To begin, my foremost priority in choosing a first job is getting enough money so that I don’t have to live at home ever again. It’s not that I don’t love my parents, but once you’ve been to college, living at home is like going back to drinking Schlitz after you’ve spent four years sipping Moet’s champagne. I’m sure you catch my drift. It would be a good way to save some money, but I’d probably pay for it with the years taken off of my life.

More importantly, in my first job, I want a position in a field — for me it’s music — that will offer me valuable knowledge and experience. Personally, I want to learn how the system works. This will help me in my ultimate goal, which is to launch an entrepreneurial venture like creating a record label or opening a music studio.

Working in an intimate environment is key. Working with people who are understanding and intelligent is key. Giving all that you’ve got is key.

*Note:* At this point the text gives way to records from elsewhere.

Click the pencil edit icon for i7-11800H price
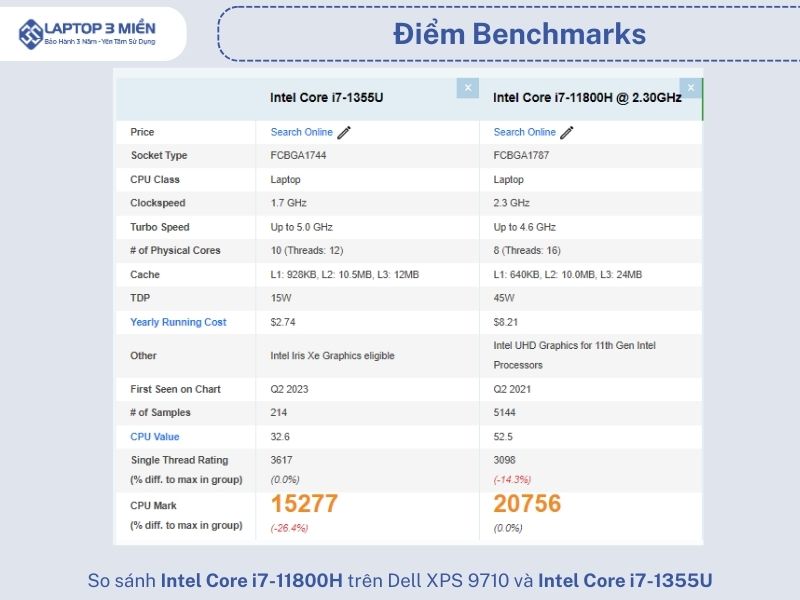800x600 pixels. click(567, 132)
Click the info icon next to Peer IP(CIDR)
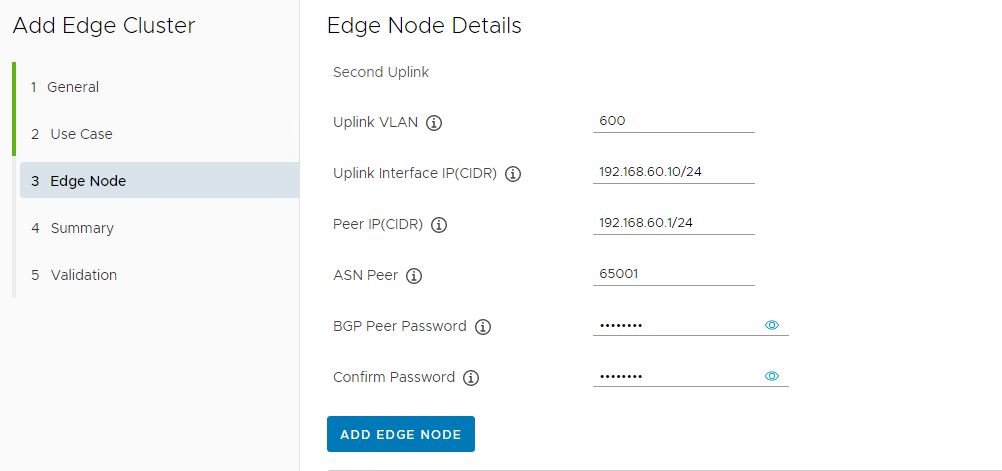The image size is (1002, 471). click(439, 225)

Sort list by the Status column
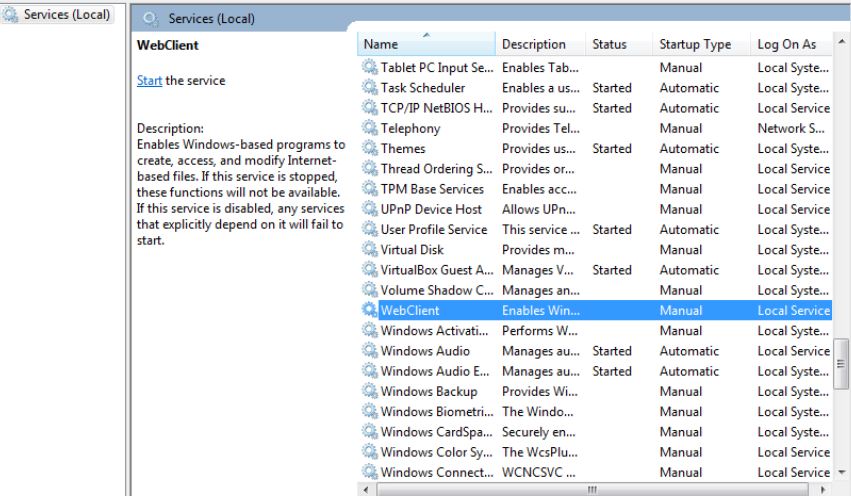point(610,45)
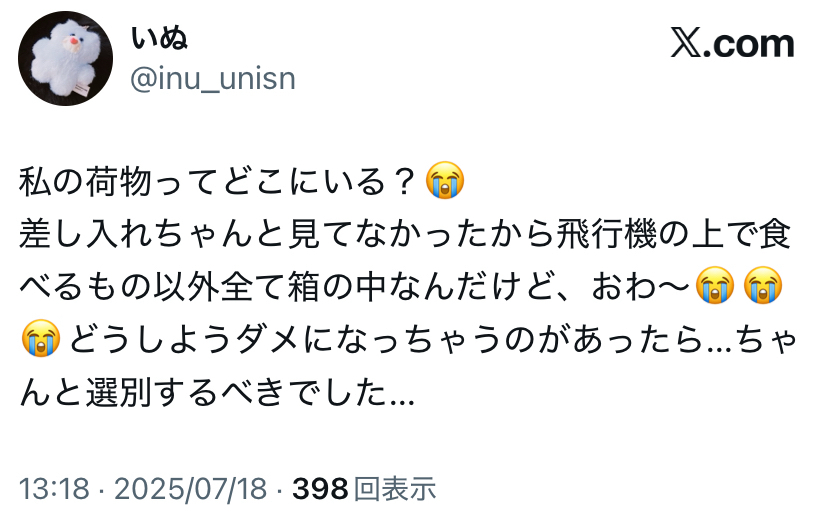The width and height of the screenshot is (828, 513).
Task: Click the ".com" text beside the X logo
Action: 751,44
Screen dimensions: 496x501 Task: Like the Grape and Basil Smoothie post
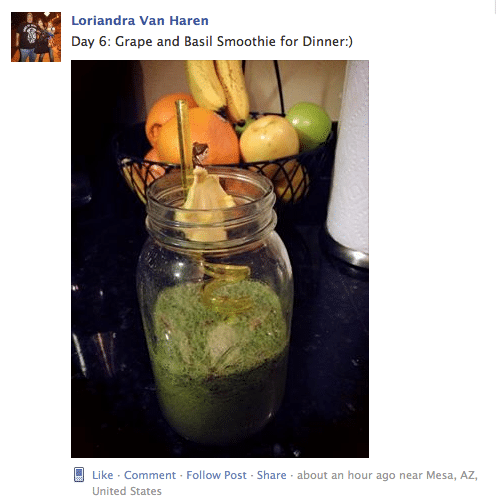coord(103,475)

I don’t want to be some cog in the machine or coffee gopher. I want to be involved. I want responsibility. I want a chance to prove myself. The way I see it, if I fail or decide I’m in the wrong field after working for a year, so what? I’d be a 23-year-old college graduate, and I could start again.

The common notion is that we should get a job and adopt the 9-to-5 lifestyle, but the common notion doesn’t mean squat. Hell, if someone wanted to go to Fort Collins, Colo., and work as an arborist, who is to say that profession is any less respectable than investment banking in mid-town Manhattan. No one.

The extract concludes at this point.